Name: MADAYANTIKA ( मेहँदी )
Botanical name :Lawsonia inermis Linn.
Family : Lythraceae
Madayantika, Mendhi, Mendhika, Nakharanjani
Rasa : Tikta, Kashaya
Guna : Lakhu, Rooksha
Virya : Seeta
Vipaka : Katu
PLANT NAME IN DIFFERENT LANGUAGES
English : Henna, Egyptian priven, Cypress shrub
Hindi : Mehandi, Hena
Malayalam : Mailanji, Mayilanji
Distribution – Cultivated through India; and in dry deciduous forests.
A large shrub grows up to 3 meters in height. Leaves simple, opposite, entire, lanceolate, with short petals. Flowers white numerous, fragrant seen in terminal panicled cymes. Fruits globose capsules, with persistent calyx. Seeds numerous, smooth and pyramidal. Propagation is by vegetative manner.
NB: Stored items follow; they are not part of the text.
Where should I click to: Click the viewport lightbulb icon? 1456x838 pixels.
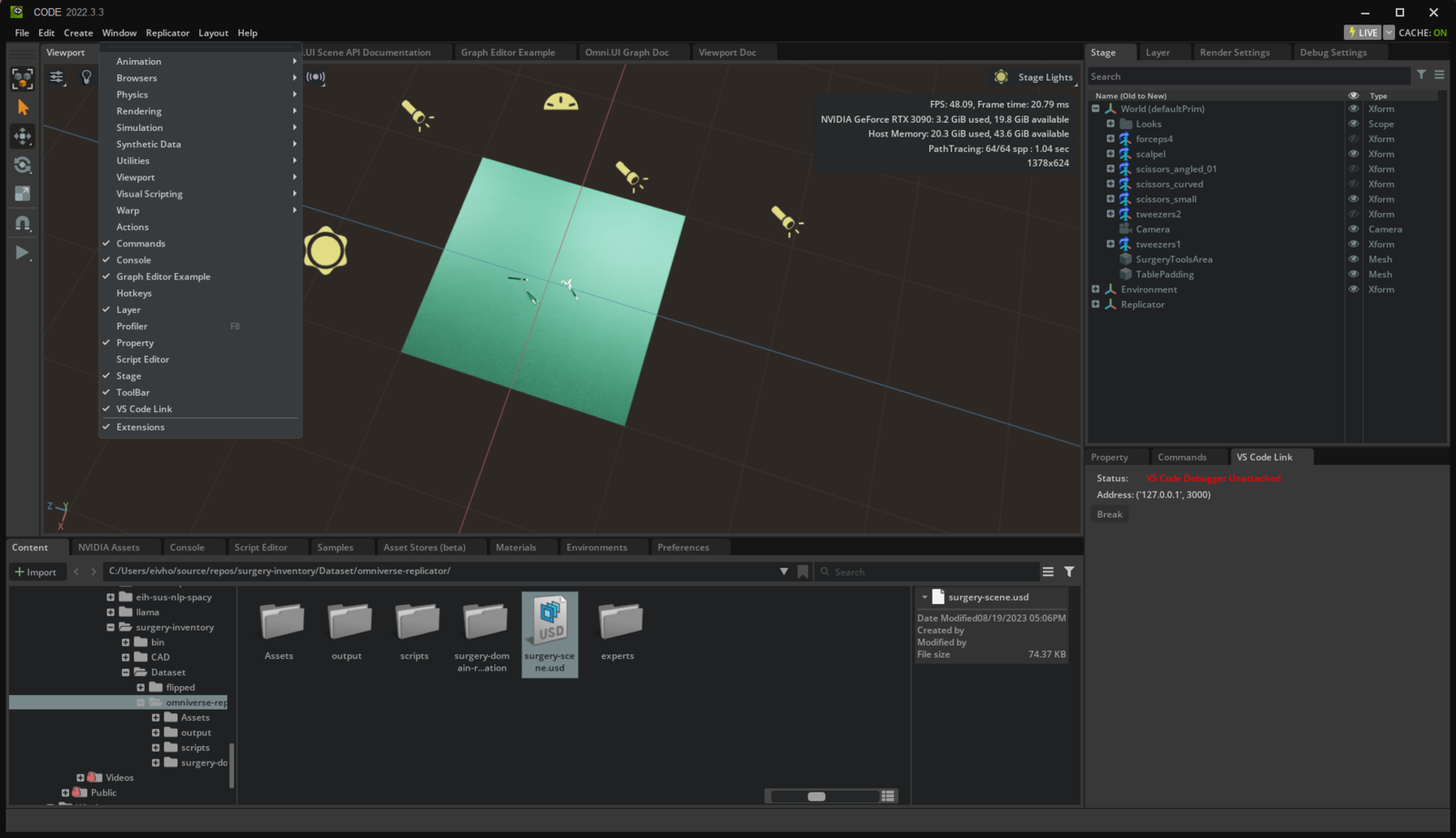tap(86, 77)
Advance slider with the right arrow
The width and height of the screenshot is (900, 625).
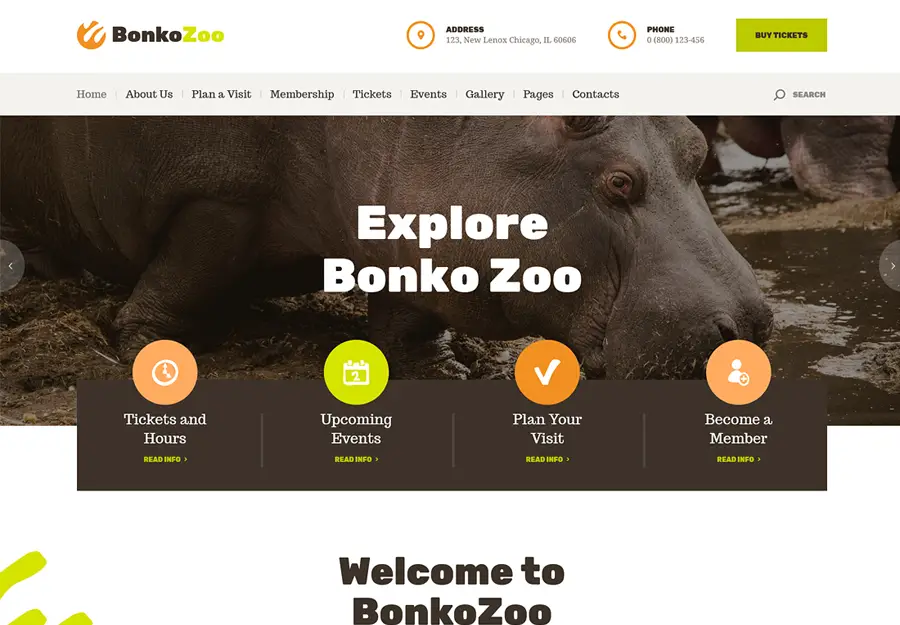891,266
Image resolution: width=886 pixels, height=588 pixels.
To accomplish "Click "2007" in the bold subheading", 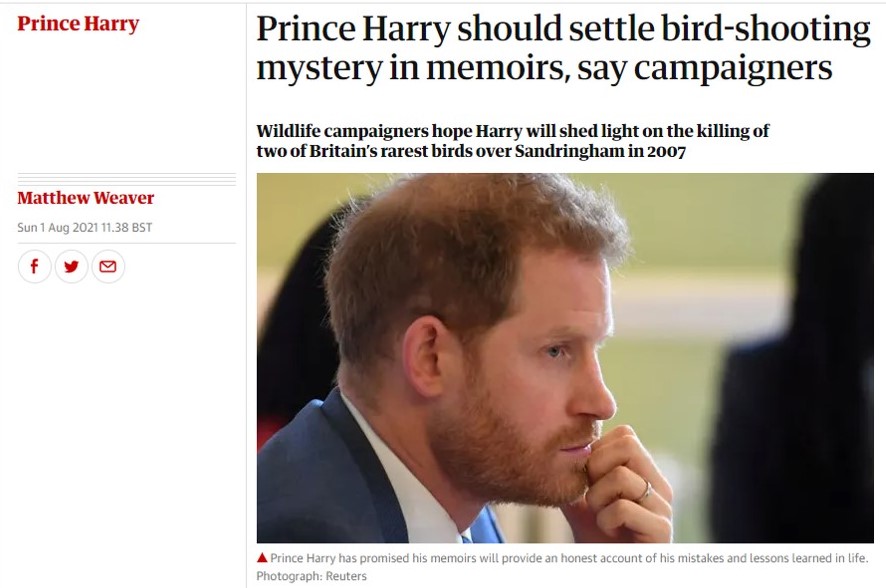I will pyautogui.click(x=663, y=151).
Plant pacifies vitiated kapha, pitta, pain, ulcer, edema, hair fall, graying of hair, burning sensation, headache, hepatitis, skin diseases, dysmenorrhea and anemia.
Useful part : Root, Leaves, Flowers, Seeds.
Research : World is endowed with a rich wealth of medicinal plants. There is a widespread belief that green medicines are healthier and more harmless or safer than synthetic ones. Medicinal plants have been used to cure a number of diseases. The ancient plant Lawsonia inermis or henna is used as medicinal plant because of its attributed strong fungicidal, anti-inflammatory, analgesic, antibacterial, virucidal, antiparasitic, antiamoebiasis, astringent, antihemorrhagic, hypotensive, sedative, anticancer effect and possible anti-sweating properties. In this study, we investigated antifungal activity of L. inermis against clinical dermatophytes species. This study was carried out using 70 clinical isolates of dermatophytes representing six different species; 44 Trichophyton rubrum, 8 Trichophyton mentagrophytes, 6 Microsporum canis, 6 Trichophyton tonsurans, 4 Epidermophyton floccosum, and 2 Trichophyton violaceum. The antifungal activity of L. inermis (henna) was determined by agar diffusion method and henna was used as paste form. Henna paste showed the high antifungal activity against all dermatophytes species (20 to 50mm inhibition zone).